Retour aux histoires indépendantes avec « La chasse ». Un grand-père très particulier tenter d’y transmettre la culture de son peuple à sa petite-fille. La tâche est une gageure tant la jeune fille veut vivre dans la modernité américaine, loin des racines slaves qui sont les siennes. On y croise la seule et unique Baba Yaga et surtout sa très spectaculaire cabane.

« Zones floues ». Il y a Marco Polo.
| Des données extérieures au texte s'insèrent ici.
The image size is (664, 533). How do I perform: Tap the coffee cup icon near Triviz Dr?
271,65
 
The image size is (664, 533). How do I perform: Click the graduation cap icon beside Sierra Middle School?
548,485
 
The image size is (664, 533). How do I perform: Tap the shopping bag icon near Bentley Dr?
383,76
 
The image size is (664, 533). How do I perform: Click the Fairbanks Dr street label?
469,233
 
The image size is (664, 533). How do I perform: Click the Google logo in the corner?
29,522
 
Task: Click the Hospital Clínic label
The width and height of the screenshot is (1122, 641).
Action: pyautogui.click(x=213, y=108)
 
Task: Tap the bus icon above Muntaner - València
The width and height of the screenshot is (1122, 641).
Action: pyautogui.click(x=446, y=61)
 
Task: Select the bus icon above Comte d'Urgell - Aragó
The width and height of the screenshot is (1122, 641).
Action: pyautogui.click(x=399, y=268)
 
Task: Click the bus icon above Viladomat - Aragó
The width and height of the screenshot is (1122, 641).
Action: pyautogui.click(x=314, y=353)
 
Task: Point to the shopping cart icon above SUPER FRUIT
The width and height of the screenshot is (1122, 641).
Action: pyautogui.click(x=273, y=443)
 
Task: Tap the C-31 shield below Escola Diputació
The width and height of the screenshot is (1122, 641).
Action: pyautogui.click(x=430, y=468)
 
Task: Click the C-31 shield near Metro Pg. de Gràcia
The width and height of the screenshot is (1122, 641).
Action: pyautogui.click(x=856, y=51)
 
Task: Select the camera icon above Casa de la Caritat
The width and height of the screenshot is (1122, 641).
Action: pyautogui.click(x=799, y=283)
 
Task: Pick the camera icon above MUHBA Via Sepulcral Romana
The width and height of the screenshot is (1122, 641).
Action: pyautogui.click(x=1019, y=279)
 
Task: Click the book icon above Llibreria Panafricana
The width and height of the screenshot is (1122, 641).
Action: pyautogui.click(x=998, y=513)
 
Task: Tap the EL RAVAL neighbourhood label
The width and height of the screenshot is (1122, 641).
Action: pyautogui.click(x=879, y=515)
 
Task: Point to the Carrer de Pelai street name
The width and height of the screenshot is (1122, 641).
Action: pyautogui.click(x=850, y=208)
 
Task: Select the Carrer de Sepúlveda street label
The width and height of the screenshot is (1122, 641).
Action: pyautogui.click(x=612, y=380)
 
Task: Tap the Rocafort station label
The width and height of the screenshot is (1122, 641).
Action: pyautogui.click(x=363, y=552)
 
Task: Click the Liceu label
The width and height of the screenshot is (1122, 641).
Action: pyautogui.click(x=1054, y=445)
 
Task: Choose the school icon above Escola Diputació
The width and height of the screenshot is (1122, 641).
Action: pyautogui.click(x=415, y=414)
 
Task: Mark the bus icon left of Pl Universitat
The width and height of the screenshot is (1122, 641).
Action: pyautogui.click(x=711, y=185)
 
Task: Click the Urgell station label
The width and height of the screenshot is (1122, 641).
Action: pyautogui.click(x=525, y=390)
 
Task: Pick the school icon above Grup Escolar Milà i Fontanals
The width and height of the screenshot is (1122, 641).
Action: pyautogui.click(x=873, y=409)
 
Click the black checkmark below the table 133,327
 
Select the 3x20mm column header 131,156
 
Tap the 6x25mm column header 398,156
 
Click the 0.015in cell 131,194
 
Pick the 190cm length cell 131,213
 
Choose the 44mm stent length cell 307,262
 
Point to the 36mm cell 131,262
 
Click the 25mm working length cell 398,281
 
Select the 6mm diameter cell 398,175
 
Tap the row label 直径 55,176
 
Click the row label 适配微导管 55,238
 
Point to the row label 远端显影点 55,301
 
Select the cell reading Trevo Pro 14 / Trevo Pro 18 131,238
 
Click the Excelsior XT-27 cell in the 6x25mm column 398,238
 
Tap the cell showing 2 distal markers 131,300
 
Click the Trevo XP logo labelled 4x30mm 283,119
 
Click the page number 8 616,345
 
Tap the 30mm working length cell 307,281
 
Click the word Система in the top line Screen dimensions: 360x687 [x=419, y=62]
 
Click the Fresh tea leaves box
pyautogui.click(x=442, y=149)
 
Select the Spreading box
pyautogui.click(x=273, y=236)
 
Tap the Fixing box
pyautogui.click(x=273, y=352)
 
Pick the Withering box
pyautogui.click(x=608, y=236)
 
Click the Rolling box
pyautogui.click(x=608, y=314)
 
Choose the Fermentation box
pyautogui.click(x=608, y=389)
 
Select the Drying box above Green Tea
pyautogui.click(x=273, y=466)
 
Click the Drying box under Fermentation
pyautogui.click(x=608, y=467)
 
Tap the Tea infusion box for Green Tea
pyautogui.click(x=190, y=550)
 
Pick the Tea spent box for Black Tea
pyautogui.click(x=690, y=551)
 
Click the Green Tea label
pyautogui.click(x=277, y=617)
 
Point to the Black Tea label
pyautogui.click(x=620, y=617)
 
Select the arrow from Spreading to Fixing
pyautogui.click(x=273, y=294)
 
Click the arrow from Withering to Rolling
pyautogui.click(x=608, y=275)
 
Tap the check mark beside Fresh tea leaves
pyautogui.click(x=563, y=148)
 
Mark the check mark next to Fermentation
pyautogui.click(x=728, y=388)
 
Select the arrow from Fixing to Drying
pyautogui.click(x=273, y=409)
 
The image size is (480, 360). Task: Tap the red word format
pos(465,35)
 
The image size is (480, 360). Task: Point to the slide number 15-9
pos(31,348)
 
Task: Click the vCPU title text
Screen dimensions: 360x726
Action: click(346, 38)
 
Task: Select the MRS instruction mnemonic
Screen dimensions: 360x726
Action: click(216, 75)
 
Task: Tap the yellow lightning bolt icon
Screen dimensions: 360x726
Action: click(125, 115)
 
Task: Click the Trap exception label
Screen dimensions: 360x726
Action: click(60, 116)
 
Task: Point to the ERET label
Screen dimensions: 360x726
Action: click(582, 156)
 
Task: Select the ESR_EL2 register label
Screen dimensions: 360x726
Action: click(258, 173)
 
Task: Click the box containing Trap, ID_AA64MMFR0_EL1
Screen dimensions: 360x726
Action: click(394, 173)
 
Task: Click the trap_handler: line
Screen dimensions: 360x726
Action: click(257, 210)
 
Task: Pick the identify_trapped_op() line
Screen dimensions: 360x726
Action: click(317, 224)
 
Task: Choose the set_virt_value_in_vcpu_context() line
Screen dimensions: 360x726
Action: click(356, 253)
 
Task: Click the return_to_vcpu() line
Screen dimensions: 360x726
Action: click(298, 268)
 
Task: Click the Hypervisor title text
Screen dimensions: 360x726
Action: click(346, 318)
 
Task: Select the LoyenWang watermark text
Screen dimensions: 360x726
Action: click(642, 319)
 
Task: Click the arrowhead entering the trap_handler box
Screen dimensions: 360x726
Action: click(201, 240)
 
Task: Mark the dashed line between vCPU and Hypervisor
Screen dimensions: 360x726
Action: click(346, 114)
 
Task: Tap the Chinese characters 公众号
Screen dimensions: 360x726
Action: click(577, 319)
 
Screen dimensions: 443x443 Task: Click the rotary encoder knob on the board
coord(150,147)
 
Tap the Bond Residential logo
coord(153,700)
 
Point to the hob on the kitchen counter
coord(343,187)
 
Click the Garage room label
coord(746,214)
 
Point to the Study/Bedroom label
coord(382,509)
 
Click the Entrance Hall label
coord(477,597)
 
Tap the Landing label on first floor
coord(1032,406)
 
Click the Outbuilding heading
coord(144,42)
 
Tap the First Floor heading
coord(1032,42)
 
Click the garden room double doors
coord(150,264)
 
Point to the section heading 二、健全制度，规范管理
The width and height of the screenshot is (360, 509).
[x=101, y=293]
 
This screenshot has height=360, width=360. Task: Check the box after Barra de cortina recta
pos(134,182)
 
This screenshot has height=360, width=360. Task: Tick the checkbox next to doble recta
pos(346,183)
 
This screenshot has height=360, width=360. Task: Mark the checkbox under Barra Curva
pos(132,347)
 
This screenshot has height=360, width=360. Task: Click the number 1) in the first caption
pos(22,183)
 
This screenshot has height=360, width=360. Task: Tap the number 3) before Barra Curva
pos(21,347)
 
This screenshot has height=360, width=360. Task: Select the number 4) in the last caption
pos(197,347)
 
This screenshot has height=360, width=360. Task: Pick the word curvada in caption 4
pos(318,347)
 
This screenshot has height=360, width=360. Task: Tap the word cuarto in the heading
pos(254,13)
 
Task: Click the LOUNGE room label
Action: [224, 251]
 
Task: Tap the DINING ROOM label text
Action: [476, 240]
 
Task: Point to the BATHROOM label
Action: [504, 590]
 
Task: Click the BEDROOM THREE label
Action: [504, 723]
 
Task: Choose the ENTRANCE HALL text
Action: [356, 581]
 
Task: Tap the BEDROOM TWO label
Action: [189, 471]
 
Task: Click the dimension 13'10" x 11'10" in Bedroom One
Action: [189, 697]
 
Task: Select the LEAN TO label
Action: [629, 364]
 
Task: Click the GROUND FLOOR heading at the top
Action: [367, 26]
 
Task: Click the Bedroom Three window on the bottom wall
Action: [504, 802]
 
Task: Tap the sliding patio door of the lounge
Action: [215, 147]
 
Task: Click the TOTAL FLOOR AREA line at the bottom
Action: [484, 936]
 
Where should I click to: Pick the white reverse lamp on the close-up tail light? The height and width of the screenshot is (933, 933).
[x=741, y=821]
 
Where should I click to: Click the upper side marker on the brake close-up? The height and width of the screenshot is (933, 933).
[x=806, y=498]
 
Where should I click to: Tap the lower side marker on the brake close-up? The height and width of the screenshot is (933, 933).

Bof !

« Le théâtre de minuit » est une longue histoire située durant l’emprisonnement anglais du Rêve. Très sombre, à tous les sens du terme, entre film noir et récit d'espionnage, elle montre comment une coterie de snobs jouant aux mystiques est piégée par un margoulin qui les menace de divulguer des photos compromettantes prises durant les orgies accompagnant leur « quête mystique ». Dans cette ambiance à la Eyes Wide Shut, où se frottent nobles, vedettes, artistes, et manipulateurs nazis ou britanniques pronazis, on voit le Sandman humain dans un rôle de détective privé. Il retrouve sa douce amie, mais ne parvient pas à libérer Le Rêve. A l’impossible, nul n’est tenu.

Sandman, L’Intégrale tome 3, Neil Gaiman

Commentaires

Lorhkan a dit…
Toujours aussi recommandable en somme !
Gromovar a dit…
Yep.

Je remercie encore TiberiX pour son opiniatreté à me le faire lire.
Vert a dit…
Ah on rentre dans ma partie préférée avec toutes les histoires indépendantes qui forment Fables&Reflections (et l'histoire de l'empereur des Etats-Unis est un bijou je confirme ^^).

Ce que j'aime bien dans Le jeu de soi c'est qu'on se rend compte à quel point l'auteur tisse une toile gigantesque vu qu'il met en scène des amis de héros de tomes précédents, ou des personnages anciennement secondaires, ça donne un côté à la fois immense et intime à l'univers ^^.

Bon si je tiens ma résolution d'un tome par mois je pourrais me l'offrir en mars celui-là :D
Gromovar a dit…
Tout à fait.

J'ai été étonné de retrouver des personnages déjà vus, et j'attends la suite maintenant.